**Exercise requirements:**
From the entries below, copy every line holding the word "section".

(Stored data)
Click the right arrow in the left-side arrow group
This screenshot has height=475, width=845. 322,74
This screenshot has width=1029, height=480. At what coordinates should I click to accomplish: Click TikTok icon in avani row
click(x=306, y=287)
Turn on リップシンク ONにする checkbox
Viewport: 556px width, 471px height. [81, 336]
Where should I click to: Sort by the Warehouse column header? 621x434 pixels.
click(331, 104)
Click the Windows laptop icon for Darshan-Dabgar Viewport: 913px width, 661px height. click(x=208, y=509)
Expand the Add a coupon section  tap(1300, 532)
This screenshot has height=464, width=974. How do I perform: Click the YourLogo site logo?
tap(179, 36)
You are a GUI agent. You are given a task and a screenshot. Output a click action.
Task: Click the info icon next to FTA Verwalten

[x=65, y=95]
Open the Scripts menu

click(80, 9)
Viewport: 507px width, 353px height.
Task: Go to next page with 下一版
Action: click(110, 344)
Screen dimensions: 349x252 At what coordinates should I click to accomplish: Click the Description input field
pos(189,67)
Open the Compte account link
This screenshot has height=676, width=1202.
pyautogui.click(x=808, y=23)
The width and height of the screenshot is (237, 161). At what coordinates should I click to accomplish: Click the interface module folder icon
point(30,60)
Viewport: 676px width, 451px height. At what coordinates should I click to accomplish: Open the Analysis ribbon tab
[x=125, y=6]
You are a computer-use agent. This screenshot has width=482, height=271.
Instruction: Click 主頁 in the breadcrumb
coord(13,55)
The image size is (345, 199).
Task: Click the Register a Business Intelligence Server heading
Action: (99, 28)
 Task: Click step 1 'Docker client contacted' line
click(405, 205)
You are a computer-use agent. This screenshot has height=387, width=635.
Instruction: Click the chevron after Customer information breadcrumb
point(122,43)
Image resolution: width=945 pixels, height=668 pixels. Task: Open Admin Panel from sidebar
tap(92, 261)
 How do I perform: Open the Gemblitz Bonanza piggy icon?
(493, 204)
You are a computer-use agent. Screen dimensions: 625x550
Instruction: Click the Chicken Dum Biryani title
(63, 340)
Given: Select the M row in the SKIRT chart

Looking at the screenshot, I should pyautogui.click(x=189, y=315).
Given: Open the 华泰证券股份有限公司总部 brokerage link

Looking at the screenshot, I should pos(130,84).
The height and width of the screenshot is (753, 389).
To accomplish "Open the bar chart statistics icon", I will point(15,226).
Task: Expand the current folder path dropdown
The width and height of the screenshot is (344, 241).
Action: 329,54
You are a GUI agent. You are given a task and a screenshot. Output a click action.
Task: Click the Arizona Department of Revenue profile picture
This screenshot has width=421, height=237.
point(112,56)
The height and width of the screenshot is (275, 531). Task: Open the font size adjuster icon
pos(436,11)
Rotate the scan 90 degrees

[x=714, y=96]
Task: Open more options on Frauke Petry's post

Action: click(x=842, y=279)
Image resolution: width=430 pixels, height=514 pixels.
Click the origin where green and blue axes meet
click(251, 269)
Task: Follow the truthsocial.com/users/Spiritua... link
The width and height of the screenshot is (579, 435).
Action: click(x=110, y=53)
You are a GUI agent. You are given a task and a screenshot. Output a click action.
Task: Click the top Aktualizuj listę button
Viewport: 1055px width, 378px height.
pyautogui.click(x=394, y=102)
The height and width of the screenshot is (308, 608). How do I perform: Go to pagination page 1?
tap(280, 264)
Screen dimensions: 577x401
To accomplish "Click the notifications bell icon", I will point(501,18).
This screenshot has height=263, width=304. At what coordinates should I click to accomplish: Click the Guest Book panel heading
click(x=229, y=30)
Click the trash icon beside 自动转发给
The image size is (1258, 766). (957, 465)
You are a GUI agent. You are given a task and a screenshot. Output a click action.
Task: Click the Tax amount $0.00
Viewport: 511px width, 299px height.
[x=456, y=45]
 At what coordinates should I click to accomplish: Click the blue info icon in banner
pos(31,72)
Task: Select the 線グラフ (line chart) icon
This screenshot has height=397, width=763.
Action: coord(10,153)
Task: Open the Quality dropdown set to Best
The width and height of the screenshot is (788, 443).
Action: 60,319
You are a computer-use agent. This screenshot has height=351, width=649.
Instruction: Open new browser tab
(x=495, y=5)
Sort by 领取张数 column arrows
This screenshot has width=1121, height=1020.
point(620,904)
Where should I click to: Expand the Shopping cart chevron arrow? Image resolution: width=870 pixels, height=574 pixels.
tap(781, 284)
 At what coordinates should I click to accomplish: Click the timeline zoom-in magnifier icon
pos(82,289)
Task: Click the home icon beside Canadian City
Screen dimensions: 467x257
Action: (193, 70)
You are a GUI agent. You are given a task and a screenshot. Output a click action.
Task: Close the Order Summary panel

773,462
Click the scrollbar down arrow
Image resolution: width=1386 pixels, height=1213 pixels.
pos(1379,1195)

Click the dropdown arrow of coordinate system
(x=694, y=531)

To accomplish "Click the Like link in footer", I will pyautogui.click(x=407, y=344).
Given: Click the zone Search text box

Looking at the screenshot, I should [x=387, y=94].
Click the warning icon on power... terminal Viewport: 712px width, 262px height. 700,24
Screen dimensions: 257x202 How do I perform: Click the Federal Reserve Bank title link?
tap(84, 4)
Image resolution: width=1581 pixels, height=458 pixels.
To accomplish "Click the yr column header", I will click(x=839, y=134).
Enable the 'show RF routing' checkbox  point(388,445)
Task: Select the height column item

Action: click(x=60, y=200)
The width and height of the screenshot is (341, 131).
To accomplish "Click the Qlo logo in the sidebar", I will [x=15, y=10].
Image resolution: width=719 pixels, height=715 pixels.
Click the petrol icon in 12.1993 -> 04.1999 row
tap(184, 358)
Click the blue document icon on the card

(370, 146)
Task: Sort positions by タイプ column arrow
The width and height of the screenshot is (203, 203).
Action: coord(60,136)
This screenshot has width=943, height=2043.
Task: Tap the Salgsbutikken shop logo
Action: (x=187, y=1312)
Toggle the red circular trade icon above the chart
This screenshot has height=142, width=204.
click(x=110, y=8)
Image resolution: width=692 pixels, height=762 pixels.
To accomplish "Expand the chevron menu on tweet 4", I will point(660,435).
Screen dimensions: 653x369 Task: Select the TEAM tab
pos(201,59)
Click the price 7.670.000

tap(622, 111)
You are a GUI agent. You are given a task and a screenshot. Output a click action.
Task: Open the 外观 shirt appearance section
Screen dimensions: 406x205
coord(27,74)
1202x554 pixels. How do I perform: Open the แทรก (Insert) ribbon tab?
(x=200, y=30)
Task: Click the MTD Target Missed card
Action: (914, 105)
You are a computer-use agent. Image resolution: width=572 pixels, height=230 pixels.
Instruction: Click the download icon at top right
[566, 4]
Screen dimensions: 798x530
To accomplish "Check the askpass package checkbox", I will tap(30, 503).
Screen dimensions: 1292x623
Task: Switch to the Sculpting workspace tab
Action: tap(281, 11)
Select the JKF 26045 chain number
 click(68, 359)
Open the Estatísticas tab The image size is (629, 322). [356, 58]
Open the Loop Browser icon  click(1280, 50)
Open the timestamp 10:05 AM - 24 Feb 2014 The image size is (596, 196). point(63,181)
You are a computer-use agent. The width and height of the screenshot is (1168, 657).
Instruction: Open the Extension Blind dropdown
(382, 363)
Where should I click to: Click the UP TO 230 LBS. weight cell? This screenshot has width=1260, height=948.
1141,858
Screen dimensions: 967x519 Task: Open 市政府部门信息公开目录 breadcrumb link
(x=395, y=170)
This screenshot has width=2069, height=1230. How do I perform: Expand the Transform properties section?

**Expected answer:**
Expand the Add a coupon section  tap(1300, 532)
Task: Open the 外观 shirt appearance section
This screenshot has width=2069, height=1230. How do I perform: Expand the Transform properties section?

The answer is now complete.